La manifattura italiana della moda ha serie ragioni per essere preoccupata. E dai vertici di Confindustria Moda invitano a non sottovalutare l’aumento di richieste di CIG, prima spia dello stato di salute del comparto. Già, perché a margine della presentazione della prossima fashion week meneghina, sono stati resi noti i risultati economici della filiera. Che suonano positivi. “Attenzione, però – ammonisce dalle colonne de Il Giornale Ercole Botto Poala, presidente di Confindustria Moda –: la crescita fa riferimento al fatturato, e non agli utili. Ben prima del conflitto russo‐ucraino segnalavamo il preoccupante aumento dei costi dell’energia e delle materie prime”. Allarme che, come denunciato da UNIC – Concerie Italiane, si è fatto ancora più grave.
Le conseguenze del caro gas
La crisi energetica toglie alle aziende manifatturiere la possibilità di programmare e lavorare. “Una volta ricevuto un ordine, questo non viene lavorato subito, ma magari a distanza di qualche mese – spiega Botto Poala (in foto, Imagoeconomica) –. Ma il prezzo dell’energia, e quindi il costo del prodotto concordato al momento dell’ordine, non è lo stesso, ma nettamente aumentato. Il costo della produzione diventa così insostenibile e alle aziende conviene chiudere piuttosto che produrre”.

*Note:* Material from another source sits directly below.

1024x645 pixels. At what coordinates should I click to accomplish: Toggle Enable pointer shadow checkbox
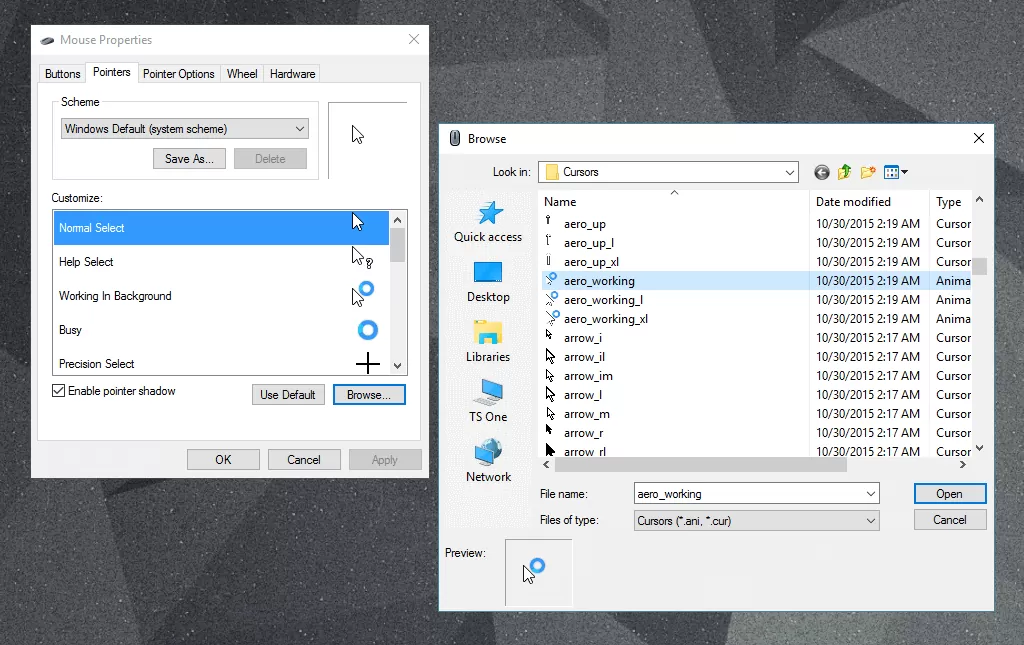tap(59, 391)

Un segnale da non sottovalutare
Se le aziende non sono più nelle condizioni di produrre, si innesca una crisi generalizzata. “Abbiamo registrato un aumento importante della richiesta di cassa integrazione delle aziende – riporta il presidente di Confindustria Moda –. Molte di loro, già provate dalla pandemia, adesso non riescono più a rialzarsi”. È un peccato: perché il rincaro energetico stronca un periodo che altrimenti sarebbe di crescita: “Nel 2021 abbiamo visto che il mondo, che si stava riprendendo anche se solo in parte dalla pandemia, aveva voglia di made in Italy – conclude –. Abbiamo l’opportunità di crescere e tornare a correre, a dobbiamo essere messi nelle condizioni di farlo. Questa speculazione sui prezzi dell’energia, decisa da algoritmi, si gioca sulla pelle delle aziende ma soprattutto delle persone”.